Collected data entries
---

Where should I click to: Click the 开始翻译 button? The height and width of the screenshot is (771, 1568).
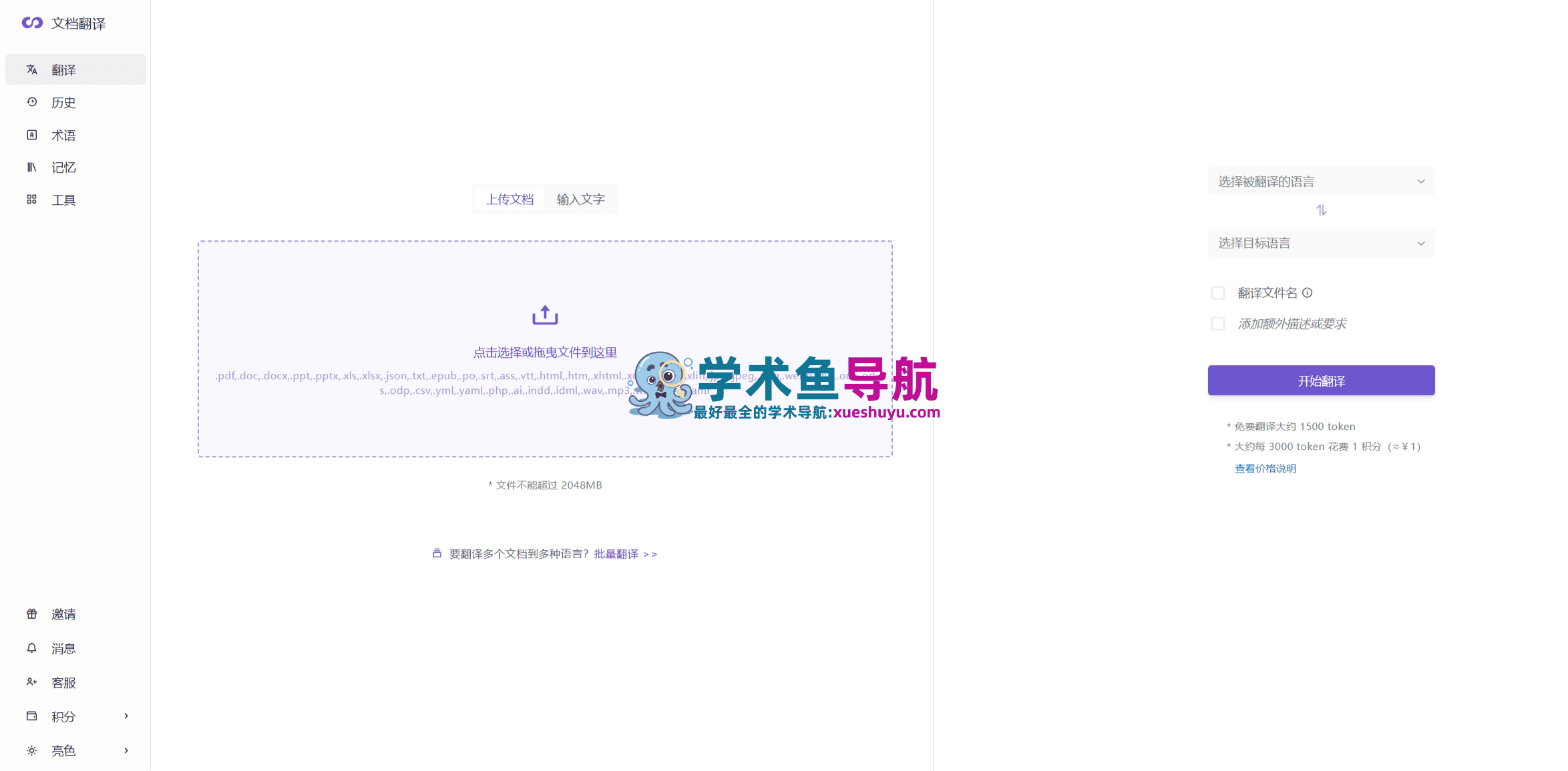click(x=1321, y=380)
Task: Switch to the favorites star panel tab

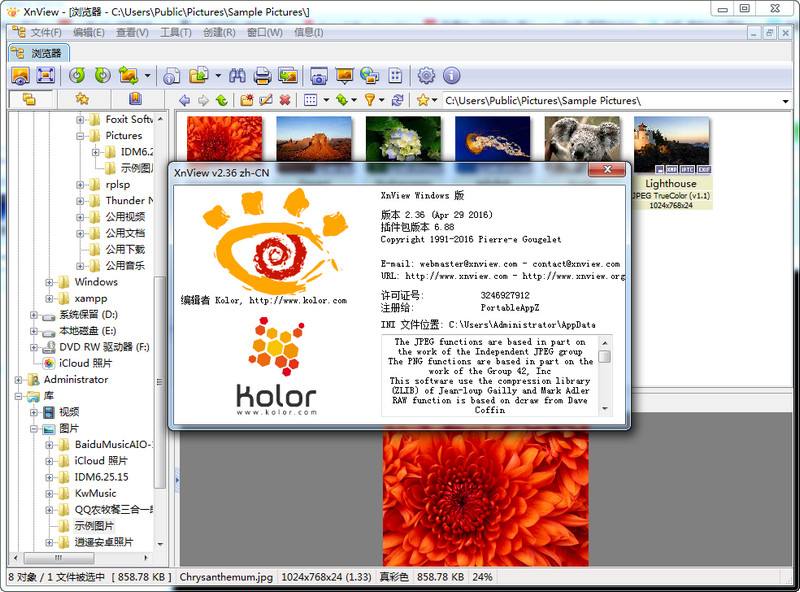Action: pos(82,99)
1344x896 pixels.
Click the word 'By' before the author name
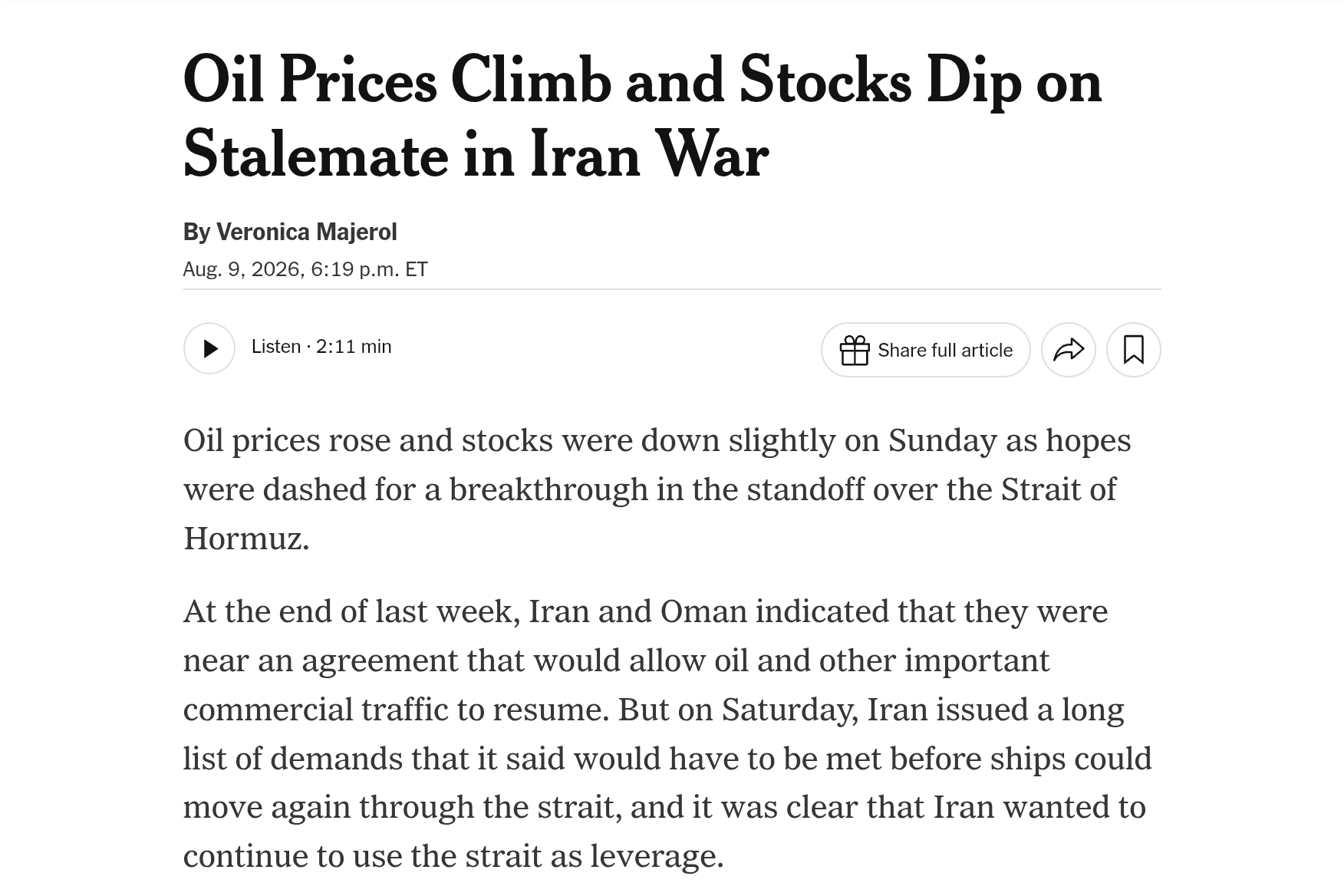click(196, 232)
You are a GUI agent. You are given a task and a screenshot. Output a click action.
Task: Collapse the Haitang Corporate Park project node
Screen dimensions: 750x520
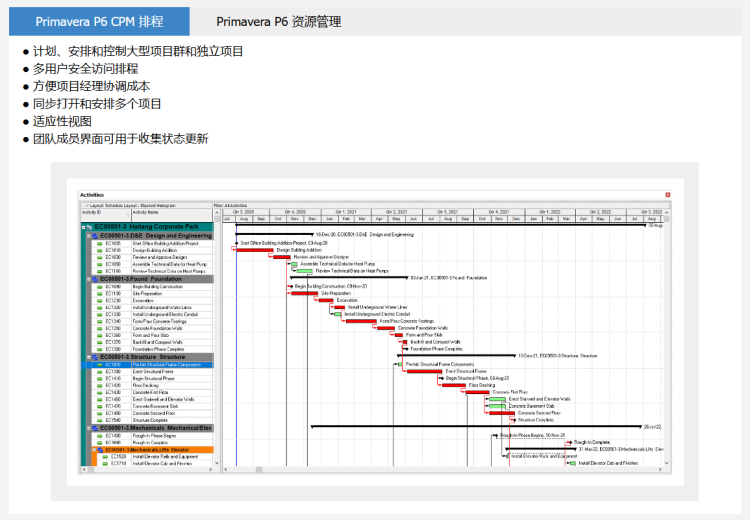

---

### Work task
Skip every picture. Repeat word for word the lines from the line holding "1344x896 pixels." through the end of the entries above.

### Written reply
1344x896 pixels.
Click the word 'By' before the author name
click(196, 232)
You are a GUI agent. You are given a task and a screenshot. Output a click action.
Task: Collapse the Haitang Corporate Park project node
Screen dimensions: 750x520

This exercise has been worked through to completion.